**Dataset records**
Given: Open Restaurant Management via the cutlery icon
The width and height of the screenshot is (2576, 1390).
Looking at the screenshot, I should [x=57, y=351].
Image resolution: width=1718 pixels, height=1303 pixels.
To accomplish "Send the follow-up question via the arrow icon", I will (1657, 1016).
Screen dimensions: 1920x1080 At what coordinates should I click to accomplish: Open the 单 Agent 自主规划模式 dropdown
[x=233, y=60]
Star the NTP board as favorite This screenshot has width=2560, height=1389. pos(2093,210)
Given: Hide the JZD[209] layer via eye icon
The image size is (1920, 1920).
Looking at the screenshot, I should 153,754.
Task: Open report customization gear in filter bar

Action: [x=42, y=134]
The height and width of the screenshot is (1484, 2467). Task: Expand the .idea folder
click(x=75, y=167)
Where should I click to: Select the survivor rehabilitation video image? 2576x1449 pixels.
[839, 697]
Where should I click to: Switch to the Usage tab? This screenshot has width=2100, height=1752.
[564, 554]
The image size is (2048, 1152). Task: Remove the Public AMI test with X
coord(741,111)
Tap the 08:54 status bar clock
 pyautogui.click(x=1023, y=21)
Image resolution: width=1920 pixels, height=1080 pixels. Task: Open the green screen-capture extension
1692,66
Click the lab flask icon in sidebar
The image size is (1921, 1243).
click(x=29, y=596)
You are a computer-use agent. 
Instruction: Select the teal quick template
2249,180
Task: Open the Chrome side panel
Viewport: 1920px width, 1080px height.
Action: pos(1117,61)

**Assignment**
Review the preceding data and report every line that includes the string "icon".

**Solution to this task**
Given: Open Restaurant Management via the cutlery icon
To accomplish "Send the follow-up question via the arrow icon", I will (1657, 1016).
Given: Hide the JZD[209] layer via eye icon
Click the lab flask icon in sidebar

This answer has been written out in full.